Genealogy: “It’s like being lost and found at the same time”

Black Intellects: Genealogy: “It’s like being lost and found at the same time”

Ms. Fair is one of thousands of African-Americans who have scraped cells from their inner cheeks and paid a growing group of laboratories to learn more about a family history once thought permanently obscured by slavery. They are seeking answers to questions about their family lineages in the antebellum South – whether black, white or Native American – and about distant forebears in Africa.

The DNA tests are fueling the biggest surge in African-American genealogy since Alex Haley’s 1976 novel, “Roots,” inspired a generation to try to trace their ancestors back to Africa. For those who have spent decades poring over plantation records that did not list slaves by surname and ship manifests that did not list where they came from, the idea that the key lies in their own bodies is a powerful one.

…….

Family reunions via DNA are not always warm affairs. When Trevis Hawkins, 37, a black oncology nurse from Montgomery, Ala., e-mailed a white man with the same surname whose DNA matched his this year, the man seemed excited. But after Mr. Hawkins gave him the address to his family Web site, which includes pictures, he never heard from him again.

…….

For Nickesha Sanders, who already knew her great-great-grandfather was a white slave owner in Tennessee, the appeal of the DNA test was the promise of a link to Africa. “I wanted to be able to connect to my history before slavery,” said Ms.
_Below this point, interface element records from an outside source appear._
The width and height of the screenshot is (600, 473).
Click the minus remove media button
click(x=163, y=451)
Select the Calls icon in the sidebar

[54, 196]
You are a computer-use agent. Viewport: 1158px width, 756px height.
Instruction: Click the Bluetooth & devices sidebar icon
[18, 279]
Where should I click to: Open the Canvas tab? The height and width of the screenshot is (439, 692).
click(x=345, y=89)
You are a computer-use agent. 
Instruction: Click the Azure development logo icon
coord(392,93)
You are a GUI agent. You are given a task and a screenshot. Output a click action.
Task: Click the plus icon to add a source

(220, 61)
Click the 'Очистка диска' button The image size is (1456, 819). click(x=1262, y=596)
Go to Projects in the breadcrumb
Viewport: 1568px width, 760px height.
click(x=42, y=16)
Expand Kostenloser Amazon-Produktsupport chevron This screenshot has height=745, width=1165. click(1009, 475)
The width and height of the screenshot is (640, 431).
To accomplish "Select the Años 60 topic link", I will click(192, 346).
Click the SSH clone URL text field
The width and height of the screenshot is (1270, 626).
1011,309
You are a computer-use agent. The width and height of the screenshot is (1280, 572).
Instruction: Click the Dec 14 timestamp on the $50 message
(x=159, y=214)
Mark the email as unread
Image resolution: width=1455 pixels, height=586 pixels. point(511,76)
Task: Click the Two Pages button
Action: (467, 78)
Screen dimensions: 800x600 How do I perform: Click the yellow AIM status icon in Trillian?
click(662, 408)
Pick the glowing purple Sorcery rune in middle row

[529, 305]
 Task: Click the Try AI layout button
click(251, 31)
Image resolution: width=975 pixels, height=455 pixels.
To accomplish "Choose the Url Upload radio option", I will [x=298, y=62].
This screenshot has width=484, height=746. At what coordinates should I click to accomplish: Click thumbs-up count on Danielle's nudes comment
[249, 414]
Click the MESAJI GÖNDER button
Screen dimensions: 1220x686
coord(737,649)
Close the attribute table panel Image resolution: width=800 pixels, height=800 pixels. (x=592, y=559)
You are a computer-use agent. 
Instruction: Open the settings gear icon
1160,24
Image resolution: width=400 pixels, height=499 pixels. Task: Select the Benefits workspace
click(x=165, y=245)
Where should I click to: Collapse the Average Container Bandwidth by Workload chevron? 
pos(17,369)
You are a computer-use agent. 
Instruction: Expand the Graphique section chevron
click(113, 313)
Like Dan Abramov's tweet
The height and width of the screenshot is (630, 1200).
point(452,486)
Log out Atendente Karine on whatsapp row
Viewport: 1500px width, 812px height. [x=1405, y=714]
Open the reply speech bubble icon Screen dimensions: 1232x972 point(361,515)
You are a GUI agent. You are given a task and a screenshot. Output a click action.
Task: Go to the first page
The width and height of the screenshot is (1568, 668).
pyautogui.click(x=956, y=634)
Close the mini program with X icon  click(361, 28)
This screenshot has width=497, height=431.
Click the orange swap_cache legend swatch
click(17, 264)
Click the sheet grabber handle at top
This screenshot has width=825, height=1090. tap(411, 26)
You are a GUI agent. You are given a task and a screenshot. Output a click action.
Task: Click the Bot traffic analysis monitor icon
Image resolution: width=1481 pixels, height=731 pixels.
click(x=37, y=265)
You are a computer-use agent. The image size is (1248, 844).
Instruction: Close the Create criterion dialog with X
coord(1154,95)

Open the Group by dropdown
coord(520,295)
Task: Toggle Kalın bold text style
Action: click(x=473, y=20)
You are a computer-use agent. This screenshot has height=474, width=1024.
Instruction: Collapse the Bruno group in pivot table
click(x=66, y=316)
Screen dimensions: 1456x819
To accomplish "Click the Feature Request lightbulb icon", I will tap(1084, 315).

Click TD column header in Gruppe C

Sanders, 26, a student at Texas Southern University. “I wanted it to be more than, the boat stopped at the shores, then slavery, emancipation, civil rights, all that struggle.”

…….

Ray Winbush, a psychology professor at Morgan State University, said being told that his ancestors hailed from the Takar people of Cameroon served to underscore his disconnectedness, both from an ancestral tribe he knows little about and from an American society that can still be a hostile place for African-Americans.

“It’s like being lost and found at the same time,” Mr. Winbush said.


Comments

6 responses to “Genealogy: “It’s like being lost and found at the same time””

  1. I’m sure there’s a sermon in there somewhere…interesting observations.

  2. Jim, one of the things that really struck me about the article was the human yearning to have roots; to have a historical identitiy.

  3. Dana Ames Avatar
    Dana Ames

    When people find out I’m adopted, they usually want to know if I have searched for my “real” parents. When I explain, I make a distinction between by parents and my biological parents; my parents are the ones who actually parented me. So far, I have no desire to find out any more about my biological family than I already know, except for medical history. I thought that might change after both my parents died, but it didn’t. I am of the same ethnic background as my parents; that’s what I care about most, strangely enough.
    I have a photo of my oldest maternal great-aunt holding me not long after I was born; that to me is the symbol of how I was so thoroughly loved and enfolded into my adoptive family, and I have embraced that as my familial identity. I realize that other adopted children see things differently. I have been very truly blessed.
    Dana

  4. Dana, my nephew and niece (through my brother) are adopted and I think they have a similar story to yours. They are approaching thirty. We will see as they get older.
    It is curious how this works out with different people. I have a great-aunt who was adopted who would very much like to know more about her biological parents. On the other hand, my Mom (not-adopted), has no interest at all in family history. She is not opposed to others learning about it or talking about what she knows. It just has no interest for her.
    I think it is interesting to meet people and see what they offer up as the things that “identify” them beyond job and residence. It says a lot about the narratives we each place ourselves in.

  5. Except in certain cases where there’s absolutely no data about ancestry, I’m not sure how helpful DNA information is really likely to be.
    As I understand it, they’re testing for either matrilineal or patrilineal markers – in other words, the ethnicity of your father’s father’s father, etc., or your mother’s mother’s mother, etc. Go back 10 generations, and that’s two people out of 2,048. So 95 percent of your ancestors can come from one place, and yet the tests may direct you to another.
    Even if – and again, I’m not sure about the science – the tests were to take into account ALL ancestors, I still doubt their helpfulness. In my case, it would show pretty much every population in Europe. I suspect most Americans, with the exception of fairly recent immigrants, are in the same boat.

  6. I think you are right, Andy. I know they have surname projects where they will compare your DNA analysis with that of various surname groups but I don’t know how much more they can tell you beyond your straight paternal or maternal lines.